WAMC News has learned that New York state has declared Stewart Air National Guard Base in Orange County a Superfund site. The classification comes some three months after the public learned of PFOS contamination in the main source of drinking water for Newburgh.
The New York state Department of Environmental Conservation’s declaration comes after some three months of investigations. Martin Brand is DEC acting Deputy Commissioner of Environmental Remediation and Materials.
“Our investigations have identified that the Stewart Air National Guard Base is a significant source of the PFOS contamination found in Lake Washington,” Brand says. “As you now some of the highest concentrations of PFOS that we detected to date, as high as 5,900 parts per trillion, have been found in outfalls from the Air National Guard base, and those outfalls drain into Silver Stream and other tributaries to Lake Washington, which is the primary water supply for the City of Newburgh.”

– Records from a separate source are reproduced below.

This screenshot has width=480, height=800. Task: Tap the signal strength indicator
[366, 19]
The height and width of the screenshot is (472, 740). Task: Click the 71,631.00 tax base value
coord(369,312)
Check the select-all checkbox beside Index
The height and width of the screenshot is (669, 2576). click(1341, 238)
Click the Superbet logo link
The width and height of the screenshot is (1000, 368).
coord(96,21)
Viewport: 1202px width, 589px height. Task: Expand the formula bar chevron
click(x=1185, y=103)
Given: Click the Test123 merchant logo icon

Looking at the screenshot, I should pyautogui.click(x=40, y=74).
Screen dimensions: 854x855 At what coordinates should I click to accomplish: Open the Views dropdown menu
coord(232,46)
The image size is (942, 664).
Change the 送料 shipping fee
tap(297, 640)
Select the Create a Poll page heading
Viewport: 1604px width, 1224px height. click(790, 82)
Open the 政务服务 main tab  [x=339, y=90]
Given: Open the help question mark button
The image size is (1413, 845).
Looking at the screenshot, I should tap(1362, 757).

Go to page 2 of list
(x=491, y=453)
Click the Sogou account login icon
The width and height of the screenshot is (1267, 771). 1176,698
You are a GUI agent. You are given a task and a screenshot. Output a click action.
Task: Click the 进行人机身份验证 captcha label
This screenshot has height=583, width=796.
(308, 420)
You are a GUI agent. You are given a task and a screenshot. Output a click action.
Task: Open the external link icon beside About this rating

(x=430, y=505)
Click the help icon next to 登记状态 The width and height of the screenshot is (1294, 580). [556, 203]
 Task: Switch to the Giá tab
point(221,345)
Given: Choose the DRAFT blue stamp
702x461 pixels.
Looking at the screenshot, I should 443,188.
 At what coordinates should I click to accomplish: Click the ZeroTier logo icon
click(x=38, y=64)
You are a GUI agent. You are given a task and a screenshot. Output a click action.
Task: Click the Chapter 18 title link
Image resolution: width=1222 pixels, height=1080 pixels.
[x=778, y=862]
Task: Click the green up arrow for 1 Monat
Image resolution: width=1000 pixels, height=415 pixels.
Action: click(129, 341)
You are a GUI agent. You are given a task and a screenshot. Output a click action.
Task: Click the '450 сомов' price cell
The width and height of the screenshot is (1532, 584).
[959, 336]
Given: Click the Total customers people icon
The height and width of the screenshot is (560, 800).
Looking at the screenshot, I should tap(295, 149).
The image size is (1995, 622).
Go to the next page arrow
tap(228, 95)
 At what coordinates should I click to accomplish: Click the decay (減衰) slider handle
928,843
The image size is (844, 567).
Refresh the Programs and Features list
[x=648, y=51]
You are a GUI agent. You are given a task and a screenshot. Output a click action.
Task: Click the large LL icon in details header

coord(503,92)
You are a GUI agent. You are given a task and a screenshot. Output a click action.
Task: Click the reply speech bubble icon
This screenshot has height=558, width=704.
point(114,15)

The public learned of the PFOS contamination in early May after testing in Silver Stream and Washington Lake. The city now draws water from the Catskill Aqueduct for which the state is picking up the tab. With Superfund site classification declared, Brand describes what is next.
“Well, the next step that we’re going to do is that we’re going to identify the U.S. Department of Defense as a potentially responsible party for the contamination detected in the area,” Brand says. “So we’re going to send them a notice of this determination, that the Air National Guard base will be listed on the Superfund, and ask them to step up and begin engaging with us to fully investigate the site, determine the nature and extent of contamination, and also to start developing any interim remedial actions or full remedial plan to solve the problem there.”
The state Superfund site declaration comes three days after U.S. Senator Charles Schumer visited Washington Lake and said he would introduce legislation that would require the Air Force to identify the source of water contamination in Newburgh and pay to clean it up if the Stewart Air National Guard base nearby is responsible.
“So the Air Force needs to immediately conduct tests so we can determine the extent of the contamination and, if found culpable, pay for the mitigation as well as the release of a detailed timeline for cleaning it up,” Schumer says. “The people of Newburgh need answers and then they need action, fast. The City of Newburgh and its residents deserve clean drinking water. They deserve to know their children are safe. And they deserve to see those responsible pay for the cleanup, not the taxpayers of Newburgh.
The hookup to the Catskill Aqueduct is a longer-term but temporary solution. The DEC’s Brand says the state also will fund the installation of a permanent carbon filtration system, expected to be up and running by October 2017, funds it hopes to recoup from the responsible party or parties. Brand says the Superfund classification allows DEC to compel the responsible party to perform the needed investigation and remedial work and pay for the costs associated with that. Brand says DEC also can identify other responsible parties.
“We are also going to be continuing to investigate the area. And we’re also going to look at the Stewart International Airport, which is adjacent to the Air National Guard base and we will also be designating portions of that airport as a potential Superfund site,” says Brand. “That’s a slightly different classification than the Class II. This is a classification which indicates we have some information that indicates that it might be a potential source but more work is needed to actually define the nature and extent and sort of develop the connection between contamination and Lake Washington.”
PFOS was first detected in Newburgh’s water and reported to the federal Environmental Protection Agency in 2014 when samples ranged between 140 and 170 parts per trillion. These samples were below the EPA’s then-provisional short-term health advisory of 200 parts per trillion. When sampling in March confirmed the presence of PFOS, it was about 140 parts per trillion. That was before the EPA issued a new, long-term health advisory in May of 70 parts per trillion as the threshold.
Preliminary data suggest the contamination is the result of the historic use of Class B firefighting foam at Stewart Air National Guard Base. Although phased out in 2002, PFOS has been a key ingredient in the types of firefighting foam used at the base for emergency response and training exercises.
The Superfund site declaration is the latest action to come out of Governor Andrew Cuomo’s Water Quality Rapid Response Team, and both DEC and the Department of Health will continue working with City of Newburgh and Orange County officials to ensure clean drinking water for Newburgh residents.
Other locations upstate have been battling with PFOA contamination. In January, Governor Cuomo announced the Saint-Gobain facility in Hoosick Falls was declared a state Superfund site. A state Senate field hearing is scheduled for August 30th in Hoosick Falls.